Gli alberi sono comunemente ritenuti una spugna naturale per la CO2
Gli alberi che crescono troppo in fretta muoiono precocemente, rilasciando così nell'atmosfera grandi quantità di anidride carbonica. Questo fenomeno, che sarebbe una conseguenza del riscaldamento globale, è stato descritto in uno studio pubblicato su Nature Communications, secondo cui le foreste rischiano di perdere la loro rinomata funzione di stoccaggio della CO2, trasformandosi viceversa in una importante fonte di emissioni. Il lavoro a cura della Leeds University ha preso in esame oltre 200 mila dati relativi agli anelli di accrescimento di svariate specie arboree sparse in tutto il mondo, zone tropicali incluse. L'analisi ha messo in luce che la rapida crescita, favorita dalle alte temperature e dalle levate concentrazioni di CO2, porta gli alberi a morire in età giovanile. Per gli scienziati, questo processo fa sì che "l'effetto spugna" nei confronti dei gas serra abbia vita breve: maturando più in fretta gli alberi assorbono infatti grandi quantità di anidride carbonica, salvo poi rilasciarne a loro volta massicce dosi una volta deceduti. Un bilancio netto che, stando agli autori, trasforma paradossalmente i polmoni verdi in un potenziale sorgente di emissioni che può alimentare il riscaldamento del pianeta. Nel commentare le prove raccolte, il coautore Steve Voelker ha spiegato che, dopo decenni in cui gli esseri umani hanno beneficiato del potere pulente delle foreste, i tassi di assorbimento della CO2 sembrano ora destinati al declino in quanto "gli alberi a crescita lenta e persistenti vengono soppiantati da alberi a crescita rapida ma vulnerabili". Per quanto riguarda il tema della maggiore vulnerabilità, i ricercatori suggeriscono che le probabilità di morte aumentino notevolmente un volta che gli alberi hanno raggiunto la loro massima dimensione potenziale.
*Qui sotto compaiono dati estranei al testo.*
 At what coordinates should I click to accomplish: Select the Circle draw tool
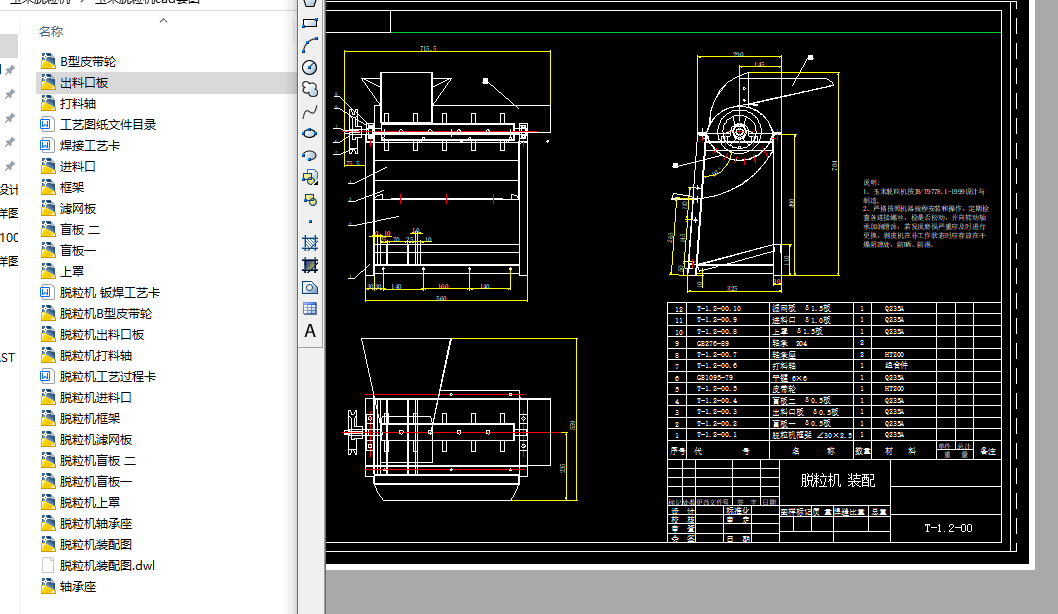[310, 67]
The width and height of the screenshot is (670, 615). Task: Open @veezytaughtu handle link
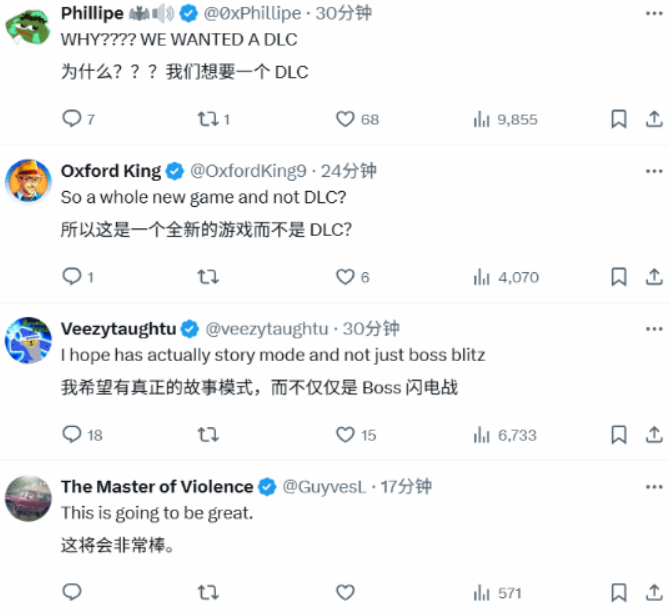267,329
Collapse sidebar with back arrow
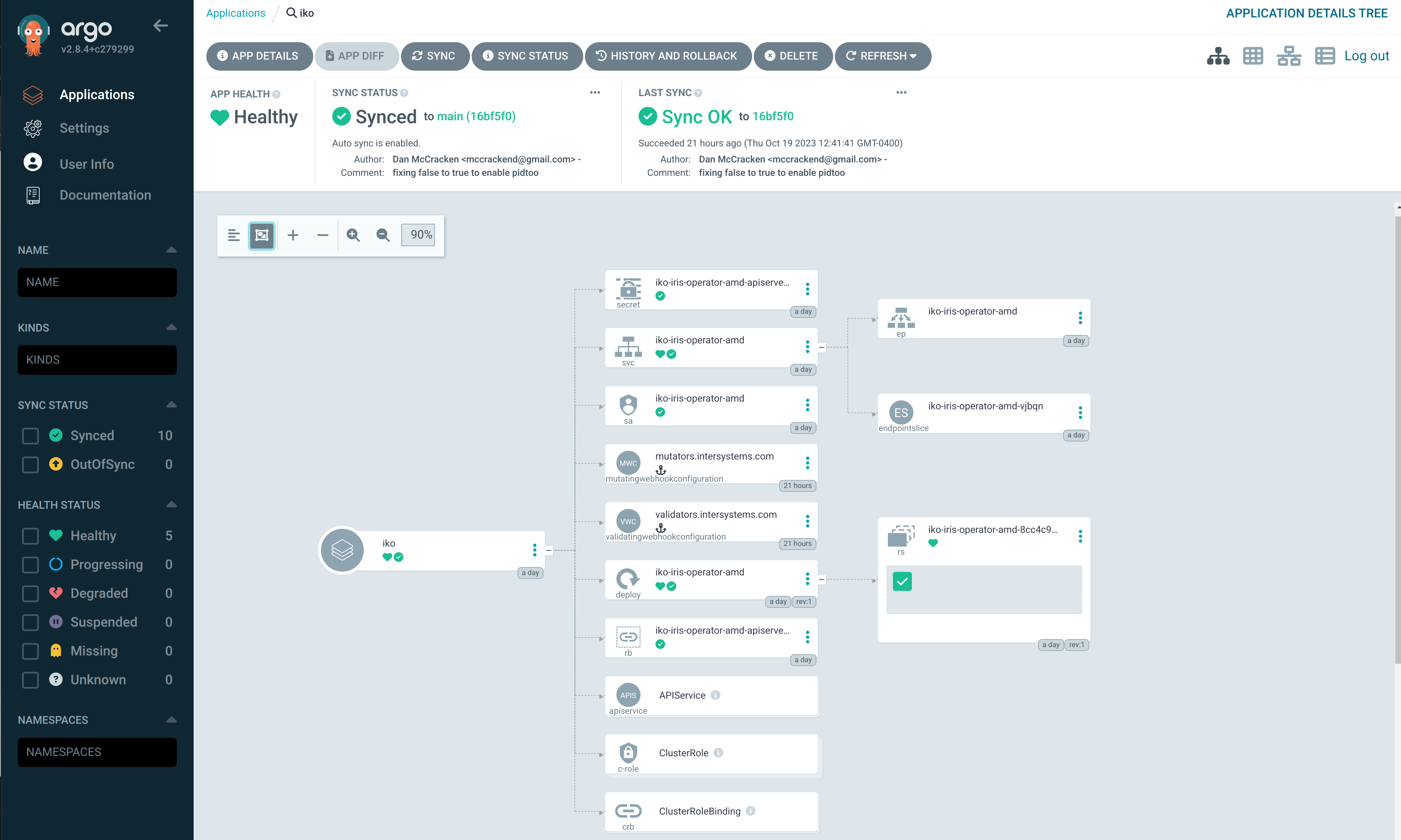The height and width of the screenshot is (840, 1401). (x=161, y=25)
Un'altra ipotesi prevede invece che le piante a crescita rapida investano meno risorse nello sviluppo di meccanismi difensivi contro malattie e insetti, risultando quindi più fragili.
Alcuni esperti hanno sottolineato che, se confermati da ulteriori verifiche, i risultati dello studio metterebbero in discussione molte delle nostre attuali certezze, tra cui l'idea che per contrastare le emissioni da combustibili fossili sia assolutamente necessario piantare nuovi alberi.